Cross-tenant connection
Establishing cross-tenant support begins with creating a cross tenant connection between two tenants. Cross-tenant support requires two-way consent--one from the network manager, the other from the target tenant's virtual network manager hub. The connections are as follows:
- Network manager connection - You create a cross-tenant connection from your network manager. The connection includes the exact scope of the tenant’s subscriptions or management groups to manage in your network manager.
- Virtual network manager hub connection - the tenant creates a cross-tenant connection from their virtual network manager hub. This connection includes the scope of subscriptions or management groups to be managed by the central network manager.
Once both cross-tenant connections exist and the scopes are exactly the same, a true connection is established. Administrators can use their network manager to add cross-tenant resources to their network groups and to manage virtual networks included in the connection scope. Existing connectivity and/or security admin rules are applied to the resources based on existing configurations.
A cross-tenant connection can only be established and maintained when both objects from each party exist. When one of the connections is removed, the cross-tenant connection is broken. If you need to delete a cross-tenant connection, you perform the following:
- Remove cross-tenant connection from the network manager side via Cross-tenant connections settings in the Azure portal.
- Remove cross-tenant connection from the tenant side via Virtual network manager hub's Cross-tenant connections settings in the Azure portal.
Note
Once a connection is removed from either side, the network manager will no longer be able to view or manage the tenant's resources under that former connection's scope.
Connection states
The resources required to create the cross-tenant connection contain a state, which represents whether the associated scope has been added to the Network Manager scope. Possible state values include:
- Connected: Both the Scope Connection and Network Manager Connection resources exist. The scope has been added to the Network Manager's scope.
- Pending: One of the two approval resources hasn't been created. The scope hasn't yet been added to the Network Manager's scope.
- Conflict: There's already a network manager with this subscription or management group defined within its scope. Two network managers with the same scope access can't directly manage the same scope, therefore this subscription/management group can't be added to the Network Manager scope. To resolve the conflict, remove the scope from the conflicting network manager's scope and recreate the connection resource.
- Revoked: The scope was at one time added to the Network Manager scope, but the removal of an approval resource has caused it to be revoked.

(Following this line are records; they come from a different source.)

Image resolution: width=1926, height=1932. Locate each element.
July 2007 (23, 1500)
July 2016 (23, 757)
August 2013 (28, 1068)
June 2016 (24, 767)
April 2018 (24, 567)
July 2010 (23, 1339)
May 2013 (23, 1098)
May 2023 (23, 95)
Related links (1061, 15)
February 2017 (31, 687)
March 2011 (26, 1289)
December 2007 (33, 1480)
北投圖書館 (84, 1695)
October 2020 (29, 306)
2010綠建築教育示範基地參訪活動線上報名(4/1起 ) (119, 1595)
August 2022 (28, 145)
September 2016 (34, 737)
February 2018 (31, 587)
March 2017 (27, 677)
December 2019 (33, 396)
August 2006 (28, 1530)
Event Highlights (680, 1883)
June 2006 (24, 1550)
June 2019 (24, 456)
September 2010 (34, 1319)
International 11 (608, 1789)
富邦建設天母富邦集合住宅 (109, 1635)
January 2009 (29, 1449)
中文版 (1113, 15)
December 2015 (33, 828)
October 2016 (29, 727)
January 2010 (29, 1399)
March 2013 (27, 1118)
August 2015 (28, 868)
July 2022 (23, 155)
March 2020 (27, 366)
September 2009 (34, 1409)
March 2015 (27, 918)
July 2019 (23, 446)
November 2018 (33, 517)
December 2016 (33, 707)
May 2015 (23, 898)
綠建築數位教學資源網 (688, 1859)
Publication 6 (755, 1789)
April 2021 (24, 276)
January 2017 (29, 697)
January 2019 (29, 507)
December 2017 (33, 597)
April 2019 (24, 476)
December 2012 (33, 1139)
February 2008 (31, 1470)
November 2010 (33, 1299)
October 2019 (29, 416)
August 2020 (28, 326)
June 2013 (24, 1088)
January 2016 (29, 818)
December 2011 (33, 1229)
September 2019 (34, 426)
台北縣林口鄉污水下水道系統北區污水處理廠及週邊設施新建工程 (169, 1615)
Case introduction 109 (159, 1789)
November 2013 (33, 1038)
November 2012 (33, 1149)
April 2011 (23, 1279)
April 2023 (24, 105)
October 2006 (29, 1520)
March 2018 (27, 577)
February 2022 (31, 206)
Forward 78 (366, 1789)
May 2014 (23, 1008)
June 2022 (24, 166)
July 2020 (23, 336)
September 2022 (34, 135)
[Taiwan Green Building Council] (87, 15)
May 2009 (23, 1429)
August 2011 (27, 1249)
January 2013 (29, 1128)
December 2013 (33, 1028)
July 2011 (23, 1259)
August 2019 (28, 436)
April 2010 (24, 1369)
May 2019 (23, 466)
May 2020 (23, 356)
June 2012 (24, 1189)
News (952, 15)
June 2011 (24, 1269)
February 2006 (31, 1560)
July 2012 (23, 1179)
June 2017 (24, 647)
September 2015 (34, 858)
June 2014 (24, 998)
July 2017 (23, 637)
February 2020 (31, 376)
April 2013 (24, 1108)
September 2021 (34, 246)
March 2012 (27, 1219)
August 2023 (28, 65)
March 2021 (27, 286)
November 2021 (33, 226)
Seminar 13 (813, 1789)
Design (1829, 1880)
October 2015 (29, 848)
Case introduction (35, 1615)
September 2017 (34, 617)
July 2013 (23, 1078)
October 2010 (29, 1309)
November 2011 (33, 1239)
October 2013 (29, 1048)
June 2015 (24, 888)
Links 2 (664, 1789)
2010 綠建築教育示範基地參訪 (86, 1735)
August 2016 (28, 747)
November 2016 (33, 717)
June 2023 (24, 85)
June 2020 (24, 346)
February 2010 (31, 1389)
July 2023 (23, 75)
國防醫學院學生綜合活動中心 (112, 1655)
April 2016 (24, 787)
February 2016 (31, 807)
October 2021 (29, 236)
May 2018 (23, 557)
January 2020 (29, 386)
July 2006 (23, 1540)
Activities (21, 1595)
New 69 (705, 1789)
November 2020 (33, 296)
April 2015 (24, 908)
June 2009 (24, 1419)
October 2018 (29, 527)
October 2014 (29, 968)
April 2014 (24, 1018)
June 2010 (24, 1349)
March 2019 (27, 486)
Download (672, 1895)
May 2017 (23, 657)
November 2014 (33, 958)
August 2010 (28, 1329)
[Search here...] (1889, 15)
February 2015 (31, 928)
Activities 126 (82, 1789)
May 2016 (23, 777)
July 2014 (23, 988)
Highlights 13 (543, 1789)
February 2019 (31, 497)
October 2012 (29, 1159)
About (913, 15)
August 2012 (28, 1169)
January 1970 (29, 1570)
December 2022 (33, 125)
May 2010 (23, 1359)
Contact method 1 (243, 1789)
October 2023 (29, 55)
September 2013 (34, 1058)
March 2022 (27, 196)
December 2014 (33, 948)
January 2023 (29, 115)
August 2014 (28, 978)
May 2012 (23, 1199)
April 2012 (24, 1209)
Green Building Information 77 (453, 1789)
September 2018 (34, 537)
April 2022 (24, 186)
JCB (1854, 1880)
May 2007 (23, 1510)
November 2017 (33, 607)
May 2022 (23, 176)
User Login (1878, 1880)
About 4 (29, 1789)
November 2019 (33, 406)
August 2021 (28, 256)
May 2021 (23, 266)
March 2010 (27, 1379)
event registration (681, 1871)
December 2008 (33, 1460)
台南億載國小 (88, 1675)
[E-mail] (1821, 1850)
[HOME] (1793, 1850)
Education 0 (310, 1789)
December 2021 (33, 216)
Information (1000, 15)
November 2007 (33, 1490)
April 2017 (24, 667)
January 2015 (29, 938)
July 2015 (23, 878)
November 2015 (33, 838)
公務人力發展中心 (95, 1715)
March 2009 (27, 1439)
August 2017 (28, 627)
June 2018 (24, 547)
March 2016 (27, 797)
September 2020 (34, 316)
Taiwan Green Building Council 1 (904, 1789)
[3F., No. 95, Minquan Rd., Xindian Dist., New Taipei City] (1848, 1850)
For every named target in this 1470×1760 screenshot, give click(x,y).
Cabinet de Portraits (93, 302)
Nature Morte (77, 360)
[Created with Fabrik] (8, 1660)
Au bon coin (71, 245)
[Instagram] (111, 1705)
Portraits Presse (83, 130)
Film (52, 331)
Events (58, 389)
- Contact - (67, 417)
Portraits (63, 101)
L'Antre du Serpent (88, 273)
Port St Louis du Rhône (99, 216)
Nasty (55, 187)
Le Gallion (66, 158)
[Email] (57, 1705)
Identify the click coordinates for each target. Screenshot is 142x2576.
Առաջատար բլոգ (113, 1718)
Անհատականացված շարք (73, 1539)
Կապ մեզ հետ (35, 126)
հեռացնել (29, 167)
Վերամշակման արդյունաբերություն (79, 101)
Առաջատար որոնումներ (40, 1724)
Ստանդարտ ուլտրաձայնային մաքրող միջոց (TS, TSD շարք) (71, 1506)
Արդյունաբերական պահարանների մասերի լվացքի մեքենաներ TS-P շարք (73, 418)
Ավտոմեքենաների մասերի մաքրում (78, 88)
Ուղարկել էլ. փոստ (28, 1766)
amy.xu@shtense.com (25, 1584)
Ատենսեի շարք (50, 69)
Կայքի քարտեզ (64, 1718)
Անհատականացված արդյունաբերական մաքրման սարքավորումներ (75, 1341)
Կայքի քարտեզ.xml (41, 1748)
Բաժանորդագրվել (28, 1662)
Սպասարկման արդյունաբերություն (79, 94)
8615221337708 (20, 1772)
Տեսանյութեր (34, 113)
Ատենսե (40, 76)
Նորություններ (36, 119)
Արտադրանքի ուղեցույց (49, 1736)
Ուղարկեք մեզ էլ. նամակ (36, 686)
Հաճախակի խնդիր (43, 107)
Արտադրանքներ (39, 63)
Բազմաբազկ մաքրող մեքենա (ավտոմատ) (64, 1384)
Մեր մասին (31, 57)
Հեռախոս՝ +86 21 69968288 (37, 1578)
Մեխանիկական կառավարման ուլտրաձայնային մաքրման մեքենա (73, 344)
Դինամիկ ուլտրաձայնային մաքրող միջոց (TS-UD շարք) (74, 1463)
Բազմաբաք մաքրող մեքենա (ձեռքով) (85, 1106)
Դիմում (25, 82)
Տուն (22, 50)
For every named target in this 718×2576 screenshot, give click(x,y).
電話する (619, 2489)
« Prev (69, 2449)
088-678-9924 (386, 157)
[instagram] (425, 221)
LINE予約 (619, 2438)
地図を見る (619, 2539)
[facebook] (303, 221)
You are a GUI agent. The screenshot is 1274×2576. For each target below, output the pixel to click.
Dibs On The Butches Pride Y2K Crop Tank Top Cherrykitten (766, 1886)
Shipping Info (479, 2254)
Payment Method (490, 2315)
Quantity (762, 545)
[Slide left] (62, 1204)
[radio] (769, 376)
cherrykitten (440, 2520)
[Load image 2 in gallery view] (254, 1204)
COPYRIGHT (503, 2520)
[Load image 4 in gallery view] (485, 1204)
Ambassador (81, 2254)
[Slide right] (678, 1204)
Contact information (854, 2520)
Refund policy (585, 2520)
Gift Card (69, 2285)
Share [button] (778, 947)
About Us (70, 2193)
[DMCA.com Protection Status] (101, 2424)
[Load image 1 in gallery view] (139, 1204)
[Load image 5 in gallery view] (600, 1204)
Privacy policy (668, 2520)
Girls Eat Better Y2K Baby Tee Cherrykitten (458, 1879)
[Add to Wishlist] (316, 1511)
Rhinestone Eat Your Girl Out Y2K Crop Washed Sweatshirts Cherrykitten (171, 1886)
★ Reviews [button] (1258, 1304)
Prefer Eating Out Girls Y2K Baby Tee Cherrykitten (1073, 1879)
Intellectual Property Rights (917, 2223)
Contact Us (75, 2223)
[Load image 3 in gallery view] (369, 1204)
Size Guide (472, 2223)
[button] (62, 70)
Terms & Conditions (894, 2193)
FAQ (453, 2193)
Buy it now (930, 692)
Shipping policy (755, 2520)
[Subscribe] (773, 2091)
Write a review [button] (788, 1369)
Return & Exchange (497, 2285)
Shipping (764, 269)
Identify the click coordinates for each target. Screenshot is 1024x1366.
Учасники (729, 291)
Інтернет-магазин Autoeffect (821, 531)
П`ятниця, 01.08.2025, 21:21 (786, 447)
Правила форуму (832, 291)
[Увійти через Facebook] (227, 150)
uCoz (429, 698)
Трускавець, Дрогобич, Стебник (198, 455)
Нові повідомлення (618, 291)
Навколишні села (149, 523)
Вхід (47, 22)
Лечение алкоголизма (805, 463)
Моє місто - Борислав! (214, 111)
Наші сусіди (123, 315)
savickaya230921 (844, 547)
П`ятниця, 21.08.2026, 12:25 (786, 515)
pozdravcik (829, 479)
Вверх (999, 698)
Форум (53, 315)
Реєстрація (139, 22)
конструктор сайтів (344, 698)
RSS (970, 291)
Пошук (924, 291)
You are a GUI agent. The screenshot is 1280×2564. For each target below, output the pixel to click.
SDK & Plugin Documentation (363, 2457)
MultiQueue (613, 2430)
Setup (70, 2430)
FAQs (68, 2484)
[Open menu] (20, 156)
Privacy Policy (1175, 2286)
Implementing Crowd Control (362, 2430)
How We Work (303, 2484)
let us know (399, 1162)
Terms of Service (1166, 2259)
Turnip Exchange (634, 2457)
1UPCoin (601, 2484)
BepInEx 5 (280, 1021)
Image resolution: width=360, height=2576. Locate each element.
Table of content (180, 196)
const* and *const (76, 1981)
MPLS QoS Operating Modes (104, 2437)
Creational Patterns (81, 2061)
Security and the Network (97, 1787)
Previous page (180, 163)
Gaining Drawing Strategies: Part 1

The only state that represents the scope has been added to the Network Manager scope is 'Connected'.
Required permissions
To use cross-tenant connection in Azure Virtual Network Manager, users need the following permissions:
Administrator of central management tenant has guest account in target managed tenant.
Administrator guest account has Network Contributor permissions applied at appropriate scope level(Management group, subscription, or virtual network).
Need help with setting up permissions? Check out how to add guest users in the Azure portal, and how to assign user roles to resources in Azure portal
Known limitations
Currently, cross-tenant virtual networks can only be added to network groups manually. Adding cross-tenant virtual networks to network groups dynamically through Azure Policy is a future capability.